The already massive push (along with Russia) to move away from the dollar is certainly gaining significant momentum as a result of the Ukraine war and the subsequent Russia ‘canceling’ by the West.

This, combined with the first attempt by a leading economic and major power to digitize its monetary transactions, represents a milestone in the total financial control of citizens, which in China fits seamlessly into already existing totalitarian structures but is likely to become a global model in the medium to long term.

The key here is state primacy over digital currency. Bitcoins and other cryptocurrencies, for example, are strictly forbidden in China’s one-party regime – because they do not allow any control by the government.

In contrast, the state can use the e-yuan to monitor and control all of its citizens’ transactions. While this makes tax evasion, fraud, or the financing of fraudulent transactions virtually impossible, it also ensures the further tightening of the Chinese government’s totalitarian stranglehold on its own citizens.

Individual consumer behavior can be tracked just as meticulously as individual citizens can be excluded from economic life. In the future, opposition or “socially harmful elements” could have their accounts cut off at any time.

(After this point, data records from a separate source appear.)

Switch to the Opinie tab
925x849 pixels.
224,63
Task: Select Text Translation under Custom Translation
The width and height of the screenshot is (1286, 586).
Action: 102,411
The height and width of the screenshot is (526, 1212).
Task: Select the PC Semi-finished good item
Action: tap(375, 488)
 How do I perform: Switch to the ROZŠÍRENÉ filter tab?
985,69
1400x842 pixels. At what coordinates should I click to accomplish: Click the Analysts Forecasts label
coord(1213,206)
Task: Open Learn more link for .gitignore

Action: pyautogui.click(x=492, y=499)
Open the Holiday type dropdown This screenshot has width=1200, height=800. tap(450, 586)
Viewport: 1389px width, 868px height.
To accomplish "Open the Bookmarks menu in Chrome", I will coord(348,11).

GREAT RESET AND GLOBAL GOVERNANCE

Arbitrary rewards or sanctions have long since assumed unprecedented proportions in the Middle Kingdom thanks to the social credit system – and are increasingly arousing the interest of Western thinkers who dream of a Great Reset and global governance (see here or here).

The first major hurdle for the e-yuan was this year’s Winter Olympics in Beijing, where the new currency would also be used by foreign athletes. A group of Republican U.S. senators had written to the U.S. Olympic Committee in advance protesting this, pointing out the true purpose of the e-yuan.

“Olympic athletes should be aware that the digital yuan will be used to monitor Chinese citizens and visitors to China on an unprecedented scale.”

ABOLITION OF CASH SETS PRECEDENT

So China could once again prove to be a pioneer – not only in terms of perfecting a totalitarian surveillance apparatus but also in terms of abolishing cash. The idea also has many supporters in Europe: Last July, the European Central Bank launched the two-year pilot project of a digital euro.

Under the guise of allegedly “fighting crime,” the EU also wants to introduce a limit of 10,000 euros for cash payments. The switch to digital currencies would result in a massive loss of freedom because every transaction leaves traces that can be traced.

Insurance companies or employers would then have access to all consumer data and would know everything about “unhealthy” eating or sleeping habits etc. It would also ensure the independence of financial institutions.

Hans-Jürgen Papier, the ex-president of the German Constitutional Court, has already warned that abolishing cash would be “an unjustified encroachment on the right to freedom.”

NOT CHINA IS BECOMING WESTERN, BUT THE WEST IS BECOMING CHINESE

The hope that China could thus orient itself more toward the West in the long term, as preformulated in the doctrine of “change through trade,” has thus finally failed.

Conversely, it is more likely that China, with its authoritarian understanding of the state and its citizens, will increasingly be used as a model for post-democratic structures in the course of the trend toward globalization.

The highly efficient decision-making processes and social mechanisms there, which are diametrically opposed to any notion of fundamental rights and freedom, are increasingly popular, especially among Western leftists, either clandestinely or outright.